I have a tuple of tuples - for example:
tupleOfTuples = ((1, 2), (3, 4), (5,))
I want to convert this into a flat, one-dimensional list of all the elements in order:
[1, 2, 3, 4, 5]
I've been trying to accomplish this with list comprehension. But I can't seem to figure it out. I was able to accomplish it with a for-each loop:
myList = []
for tuple in tupleOfTuples:
myList = myList + list(tuple)
But I feel like there must be a way to do this with a list comprehension.
A simple [list(tuple) for tuple in tupleOfTuples]
just gives you a list of lists, instead of individual elements.

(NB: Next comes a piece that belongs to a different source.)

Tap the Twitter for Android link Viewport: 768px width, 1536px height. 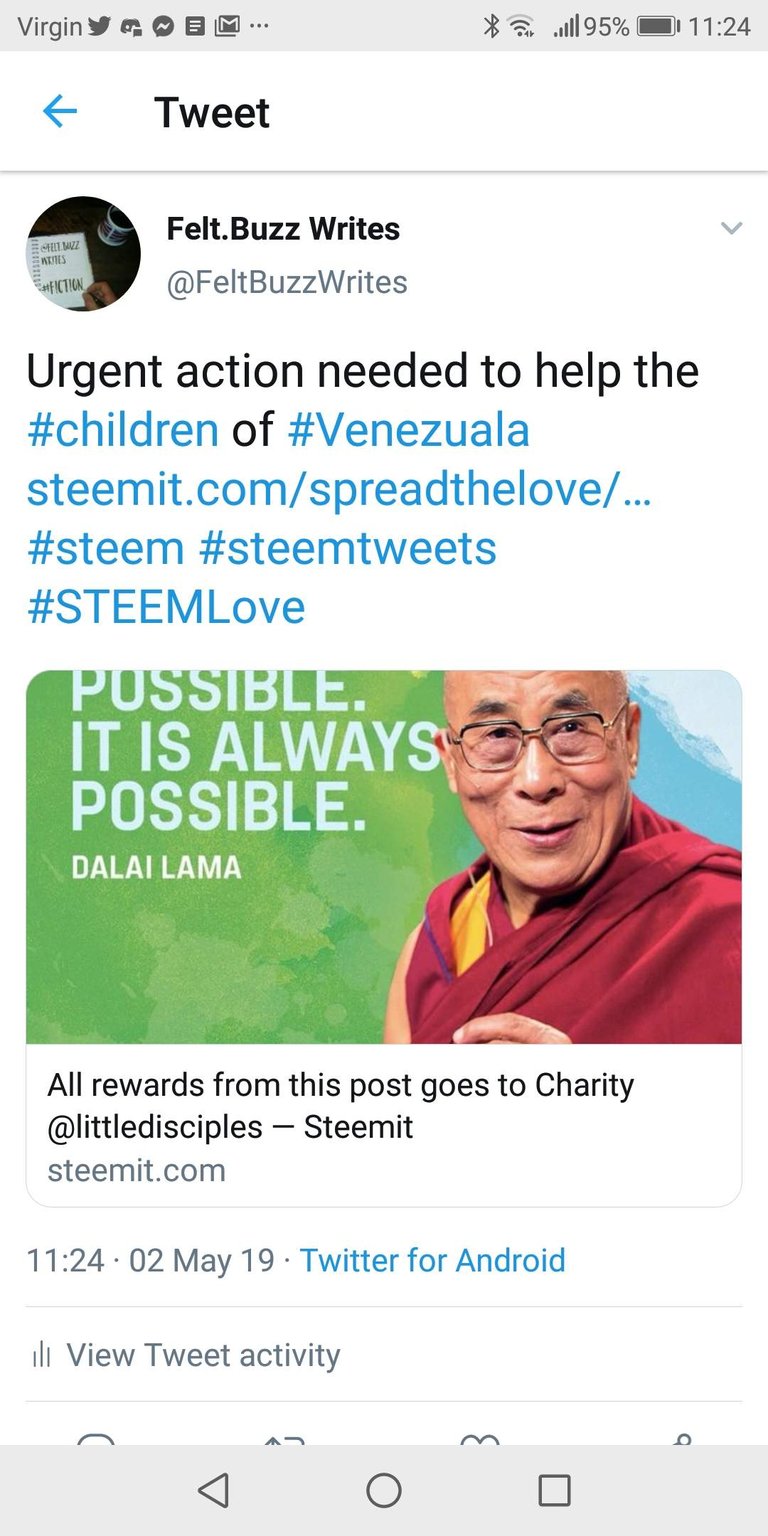click(x=433, y=1260)
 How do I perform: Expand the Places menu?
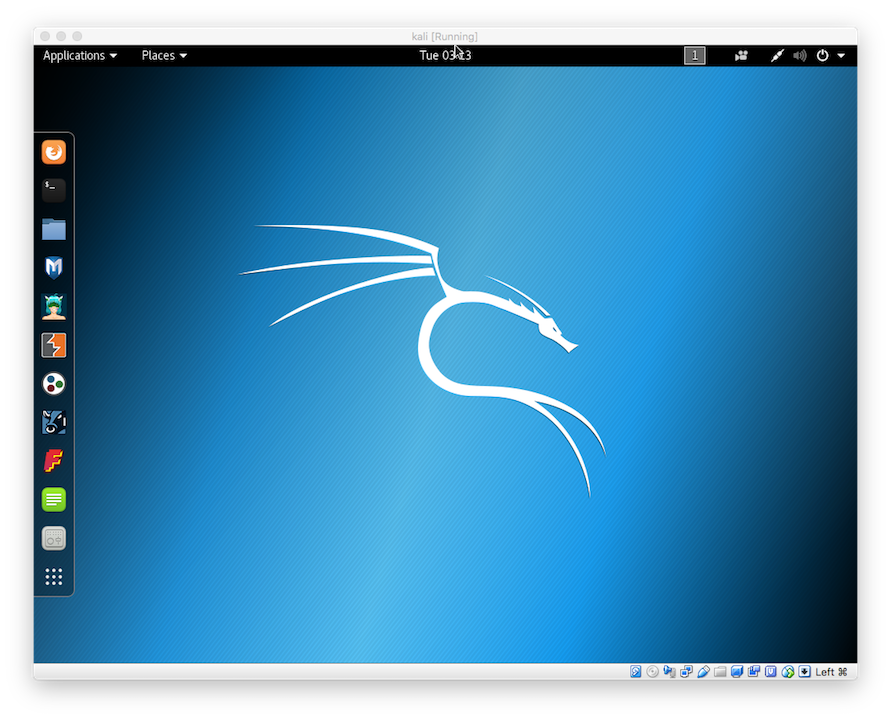pos(164,56)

I thought I could perhaps build on this by using the unpacking operator to then unpack the list, like so:
[*list(tuple) for tuple in tupleOfTuples]
or
[*(list(tuple)) for tuple in tupleOfTuples]
... but that didn't work. Any ideas? Or should I just stick to the loop?
it's typically referred to as flattening a nested structure.
>>> tupleOfTuples = ((1, 2), (3, 4), (5,))
>>> [element for tupl in tupleOfTuples for element in tupl]
[1, 2, 3, 4, 5]
Just to demonstrate efficiency:
>>> import timeit
>>> it = lambda: list(chain(*tupleOfTuples))
>>> timeit.timeit(it)
2.1475738355700913
>>> lc = lambda: [element for tupl in tupleOfTuples for element in tupl]
>>> timeit.timeit(lc)
1.5745135182887857
ETA: Please don't use tuple
as a variable name, it shadows built-in.